900 radical youths rehabilitated in Mombasa and its environs

Haki Afrika executive director Hussein Khalid responding to questions during forum themed Artivism as a tool of preventing and countering violent terrorism among youth at Mombasa Women Hall on July 14, 2021 Photo by Courtesy


More than 900 radicalised youths who have undergoing de-radicalization programmes have successfully been integrated into the society within Mombasa County and its environs.

Through concerted efforts of the national, counties and partners in combating terrorism and violent extremism, the government has managed to thwart recruitment of the youths into terror groups.

“We have achieved great success since we started this programme. If you look at the number of those who have transformed and newly radicalised, we can say, for the last two years, we have almost zero cases of youths being recruited into radicalization activities,” says Mombasa county commissioner Gilbert Kitiyo.

Responding to media questions at Mombasa Women Hall on July 14, 2021, the commissioner said the reformed youths have been induced into meaningful income generating activities.


Mr Kitiyo, was attending a youth forum on preventing and countering violent extremism through artivism, added that the government’s proactive measures were bearing fruits in the war against violent extremism.

“Some of those youths have been given boats to start fishing. Boda-boda (motorcycles), tuktuk (rickshaws) and money to start businesses and earn decent income,” he said.

According to him the government will not relax in its efforts to wipe out terrorism and violent extremism activities in Mombasa and elsewhere.

Stringent measures have ensured a major decline in the prevalence of extremist groups while most of the radical youths have been engaged in diverse activities and empowerment projects to be self-reliant.

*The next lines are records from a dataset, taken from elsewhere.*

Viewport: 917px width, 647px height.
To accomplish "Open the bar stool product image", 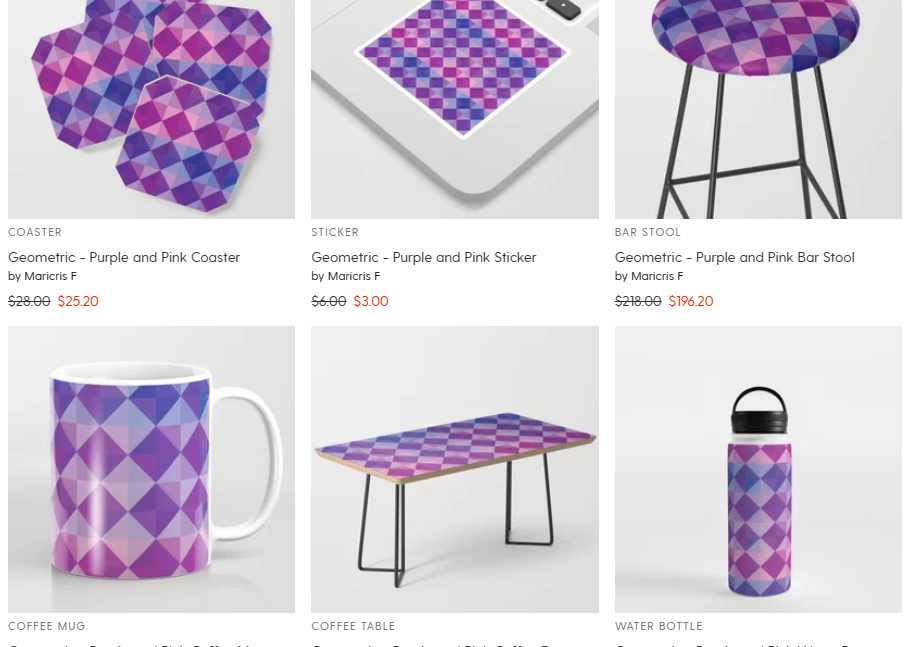I will tap(758, 109).
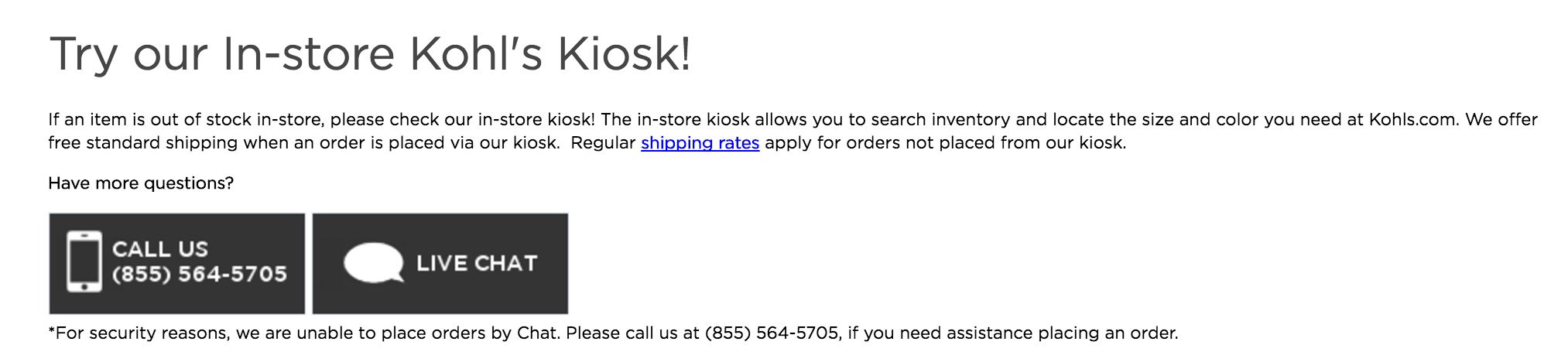Viewport: 1568px width, 362px height.
Task: Click the phone number in the security footnote
Action: click(772, 333)
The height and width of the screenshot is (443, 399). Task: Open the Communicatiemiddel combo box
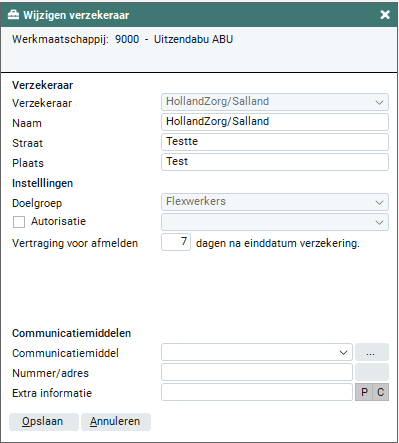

Participants exchanging contacts during forum themed Artivism as a tool of preventing and countering violent terrorism among youth at Mombasa Women Hall on July 14, 2021 Photo by Courtesy

Head of Prevention and Resilience Njenga Miiri says different approaches have been used to counter terrorism and violent extremism programme through involvement of key stakeholders. This has drastically reduced terror attacks, radicalization and recruitment of youths by terror networks.

“The success of this programme is due to several measures we have applied in fighting terrorism and radicalization. That is why we are continuing to record fewer terror incidences,” he adds.


The government has also put in place an elaborate amnesty and disengagement programme targeting youths and women lured into the terror networks.

“We now have the national strategy for countering violent terrorism which has different components dealing with rehabilitation of youths and women whose spouses had joined terror network,” he says.

The forum was organized by five Coast based civil societies including the National Counter Terrorism Centre, and director of Counter Violent Extremism (VCE) at National Police Service, Denis Okadapau.

Some 30 youths drawn from different parts of Coast region converged at Women Hall in Mombasa to participate in the forum themed “Artivism as a tool of preventing and countering violent terrorism among youth”.

The programme is part of Sh800 million Swedish government funded counter violent extremism programme in 27 counties, according to Mr Jackson Obare, Regional Manager ForumCiv organization.

Haki Afrika executive director Hussein Khalid says the youth art festival is part of innovative approaches used by different actors to educate youth and make them aware of the dangers of violent extremism and terrorism.

“As the county, we have seen how violent extremism and counter terrorism activities have affected us. This is an inborn issue that we have to face and take its fight a notch higher,” he adds.